みなさんは「ミニPCベアボーン」という言葉を聞いたことがありますか?「ベアボーン(Barebone)」って、直訳すると「骨組みだけ」という意味。その名前の通り、必要なパーツの一部があらかじめ組み込まれた状態で販売されている、半完成品のコンピュータのことです。

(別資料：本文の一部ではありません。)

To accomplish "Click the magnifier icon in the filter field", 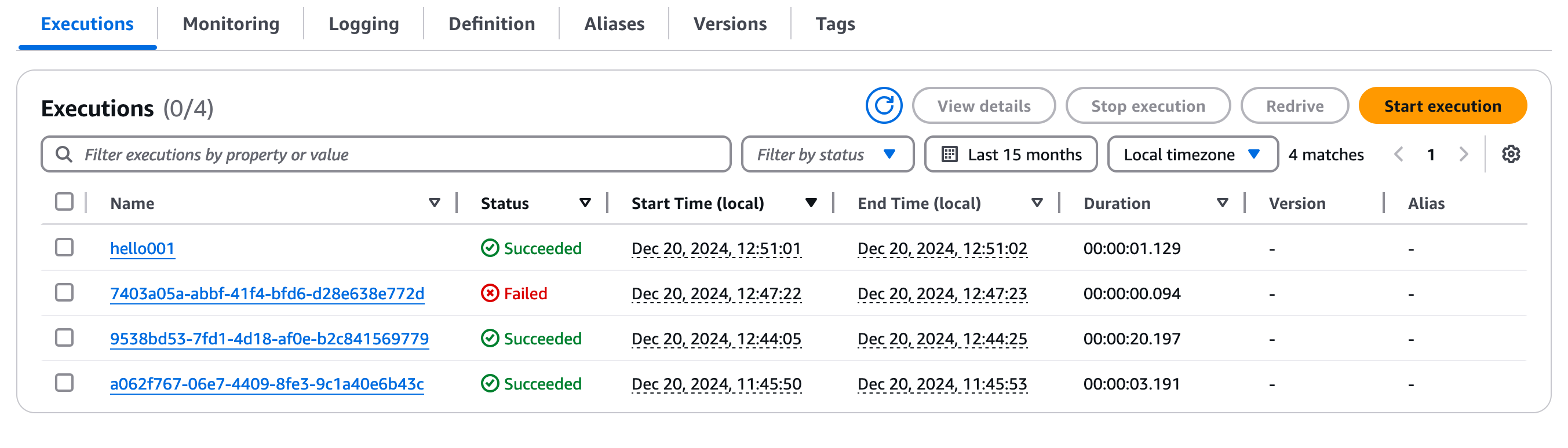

「普通の完成品ミニPCと何が違うの?」「自分でも簡単に組み立てられるの?」そんな疑問をお持ちの方に向けて、この記事ではミニPCベアボーンの基礎知識から選び方、そして2026年6月時点でおすすめできるモデルまでをわかりやすく解説します。
ミニPCベアボーンとは?完成品との違いを理解しよう
まずは基本から。ミニPCベアボーンには、通常以下のようなものが最初から付属しています。
- ケース
- マザーボード
- 電源ユニット
一方、自分で用意する必要がある主なパーツはこちら。
- CPU(中央処理装置)
- メモリ(RAM)
- ストレージ(SSDやHDD)
- OS(Windowsなど)
これが完成品のミニPCとの大きな違いです。完成品は「買ってきて電源を入れればすぐに使える」状態ですが、ベアボーンは「自分でパーツを選んで組み立てる」必要があります。
ベアボーンを選ぶメリット
- 自分の好みに合わせてパーツをカスタマイズできる
- 余計なソフトウェアが最初から入っていない
- パーツ選びから組み立てまで、PC作りの楽しさを味わえる
ベアボーンのデメリット
- 完成品より必ずしも安いとは限らない(特にOSライセンス代がかかる)
- パーツの互換性を自分で調べる必要がある
- トラブル時の原因特定が難しい場合がある
「自分でカスタマイズしたい」「PC作りの知識を深めたい」という人にはベアボーンはとても魅力的な選択肢です。ただし「とにかく安く済ませたい」「面倒なことは避けたい」という場合は、完成品ミニPCのほうが適しているかもしれません。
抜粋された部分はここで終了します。